Step 6 – Get over to the east side of Essex County and visit Weequahic Lake and Newark Sound. Try to pick up another dozen or so birds like gulls, terns, waterfowl, and shorebirds.
Step 7 – Long drive to Hilltop Reservation. Try to have a driver like Alex who drives like their grandmother if their grandmother was a grand prix driver. Just close your eyes and pretend to sleep in the back seat. Arrive at Hilltop adrenalinized from the drive. Look for soaring raptors like the Broad-winged Hawk. Try to pick up any missing passerines.
Step 8 – Return to favorite hotspot of Step 3 and try to get last of missing passerines. We got our absent Swainson’s Trush and Eastern Wood-Pewee.
Step 9 – Sundown at a small pond where there is supposed to be a nesting Eastern Screech-Owl. Don’t hear any owls. Do get so totally distracted by the young Northern Flying Squirrel (doesn’t count because it’s not a bird) that we almost miss bird # 118 as a Green Heron flies by.
Step 10 – Stop birding at 8:00pm because that was 20 hours of birding. Return to Arboretum. Take an hour to write up report and email to NJ Audubon and submit tally on eBird. Step 11 – Go home and sleep.
The 2024 WSB was in most ways similar to our past series. There were birds we were surprised to miss like Cedar Waxwing and Common Loon. We also got birds that were a complete surprise like the Horned Grebe and Clapper Rail. What was completely new was that we won this year’s LGA category. Our 118 birds put us at 91.5% of par. Par is the sliding scale that NJ Audubon uses to help put all the teams in the LGA category on an even playing field. 118 birds would not be a very impressive score in Atlantic (184 par), Cumberland (174), or Ocean County (185). But 118 birds in Essex County whose par is 129… well that is a good score. Good enough to come in 1st place. Apparently, we even get a trophy. I didn’t know that because this is the first time I’ve ever been on a 1st place team.
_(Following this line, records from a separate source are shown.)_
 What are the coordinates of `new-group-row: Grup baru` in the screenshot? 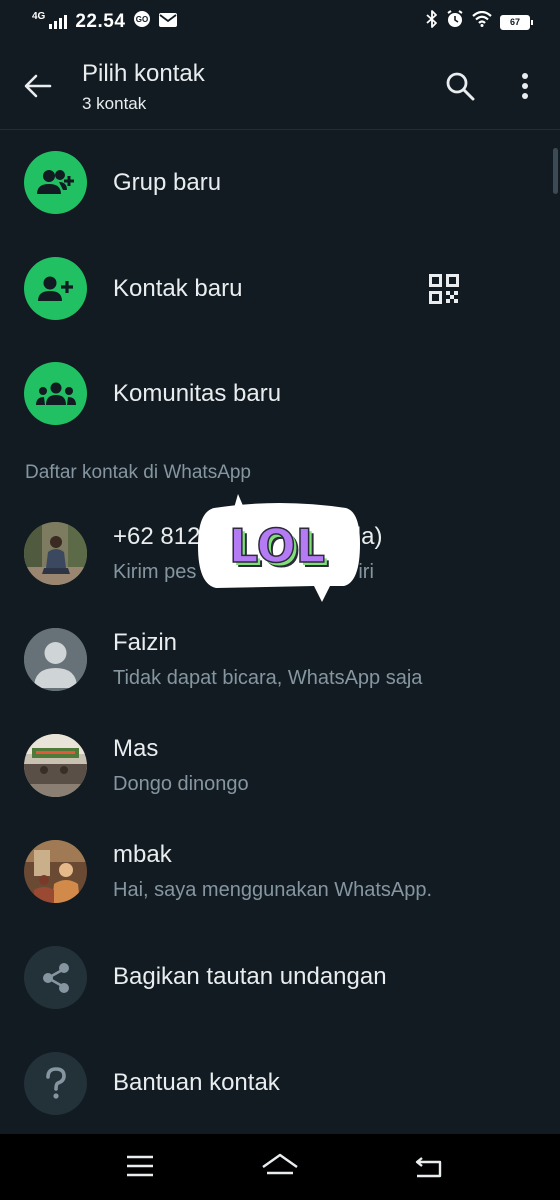 It's located at (280, 182).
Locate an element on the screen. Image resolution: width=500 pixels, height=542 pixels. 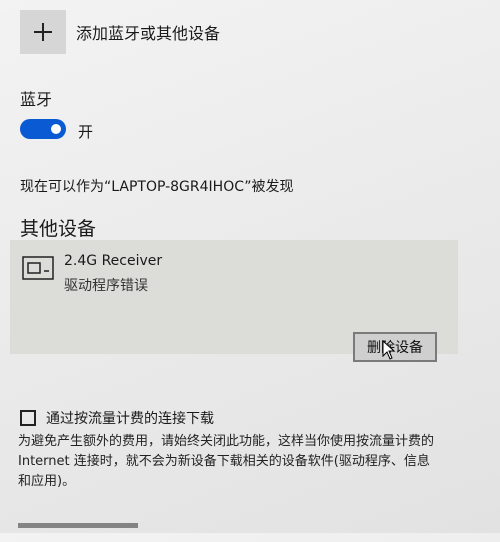
bluetooth-toggle-state: 开 is located at coordinates (86, 132).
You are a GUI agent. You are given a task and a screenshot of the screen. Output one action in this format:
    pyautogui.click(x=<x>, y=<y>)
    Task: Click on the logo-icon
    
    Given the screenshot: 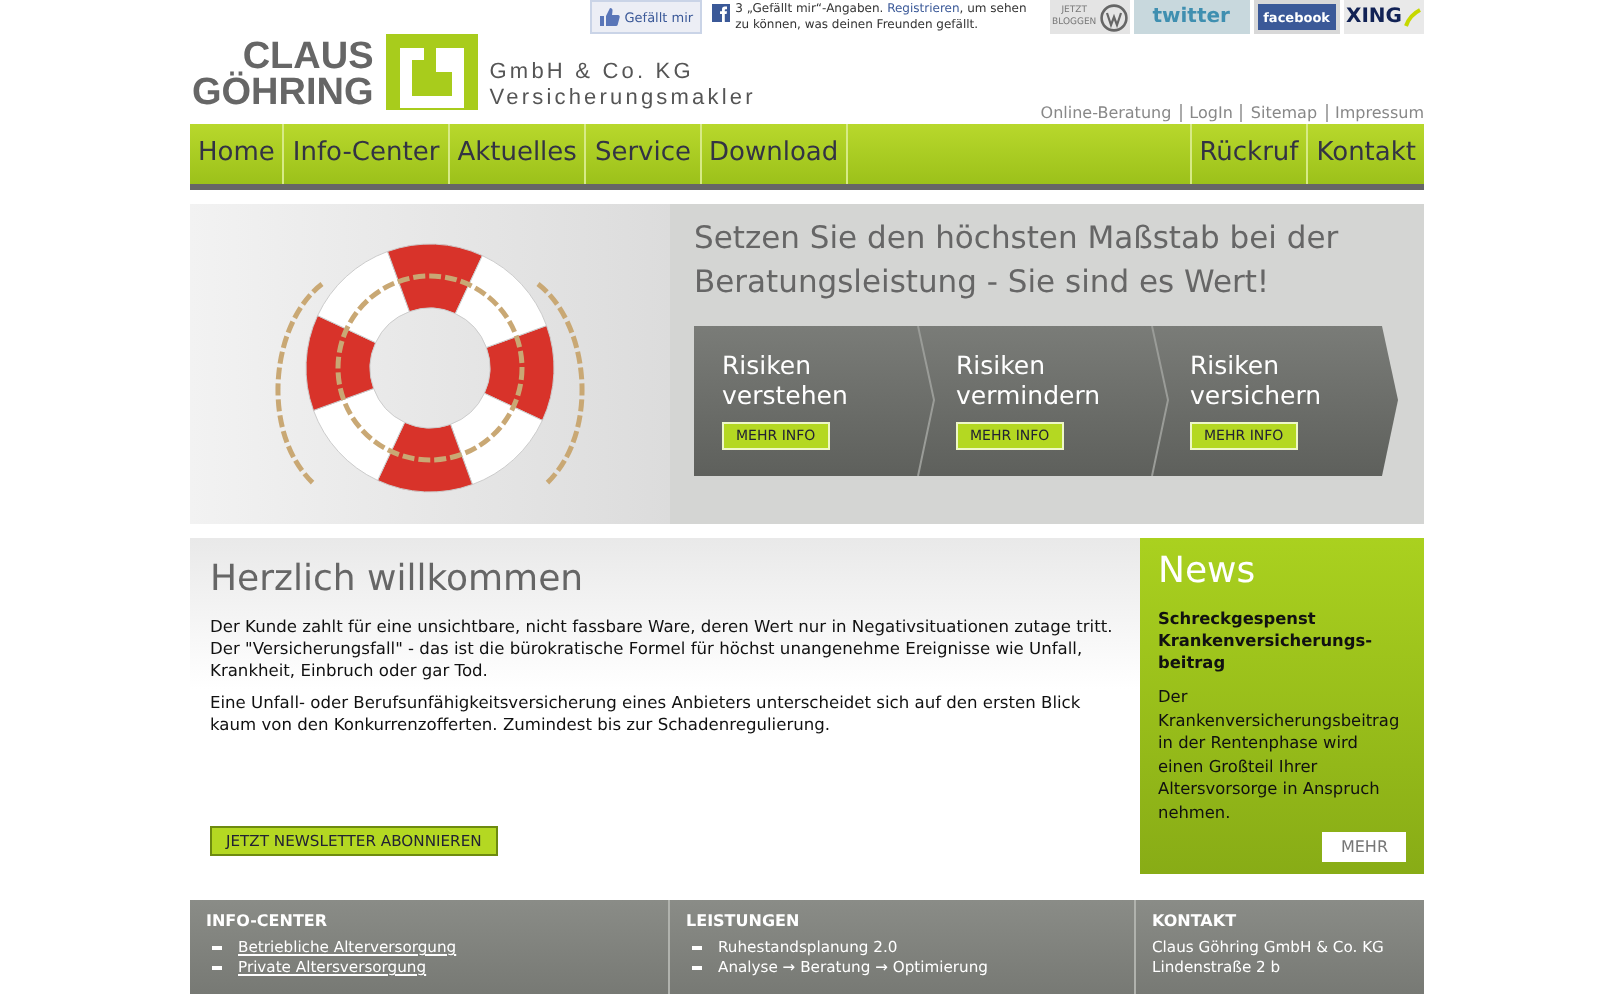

So many thanks to Wendi and Jenna for that epic 20-hour birding tour and for having the good grace to say it was fun. And many thanks to drivers Marguerite (please don’t drive us into a ditch again), Shannyn (you say “bird” as if it was spelled “burd”), Jackie (“Go ahead and put your muddy feet on the seats. I don’t care, it’s my husband’s car”), and Alex (he’s driving like he wants to get this done really quickly) for getting us where we needed to go with poise and kindness. And heartfelt thanks to all our supporters who donated to the cause. Each and every donation does help make life a little easier for the birds of Essex County.